Only a handful of America's designers on the rise get to compete for the CFDA/Vogue Fashion Fund Award. The prize? Money and industry mentors.
By Florence Kane. Photographed by Norman Jean Roy.
A fourth-generation shoemaker puts real soul in his soles.
"This was the flagship store," says Alejandro Ingelmo, flipping through an album of old black-and-white photographs of his family's shoe business in Cuba. "I look at it today and say, 'I want this.' " Ingelmo's designs—from sexy, high-concept stilettos with names such as "Terminator" to pretty pastel flats to men's metallic snakeskin sneakers—are a far cry from the sturdy wingtips on which his grandfather built an empire in pre-Castro Havana. But this tattooed designer's sole ambition is the same.
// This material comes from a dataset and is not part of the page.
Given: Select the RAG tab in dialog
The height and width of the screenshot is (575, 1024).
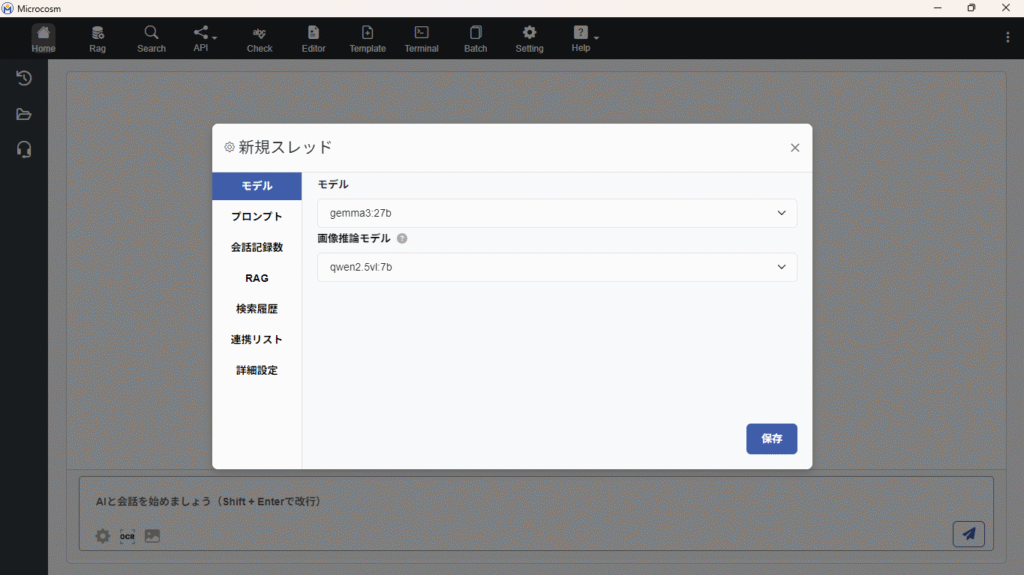Looking at the screenshot, I should pos(257,278).
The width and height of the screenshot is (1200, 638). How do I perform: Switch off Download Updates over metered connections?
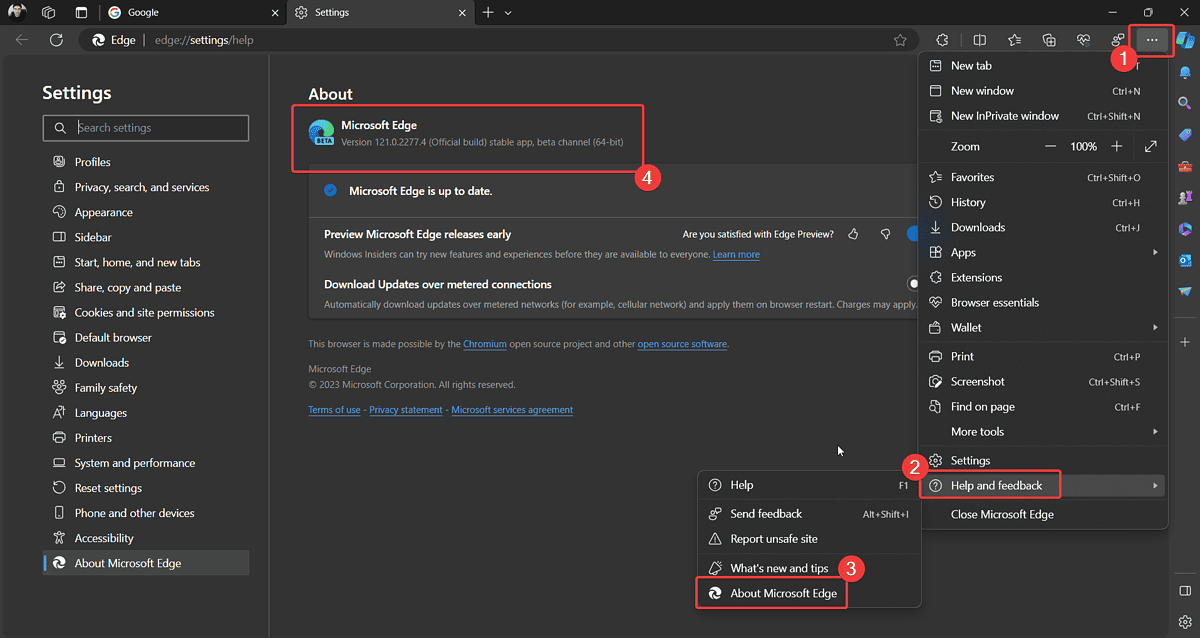pyautogui.click(x=913, y=283)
Ingelmo didn't always know he'd follow so literally in the footsteps of his forefathers (his great-grandfather was a cobbler in Spain). After the 34-year-old arrived in New York four years ago, he enrolled in interior design at Parsons. While there, Ingelmo took a shoemaking class, and his DNA caught up with him. He left school and started his collection, which was quickly picked up by Bergdorf Goodman, Neiman Marcus, and Jeffrey New York. And the rest—like his family's fabled past—is history.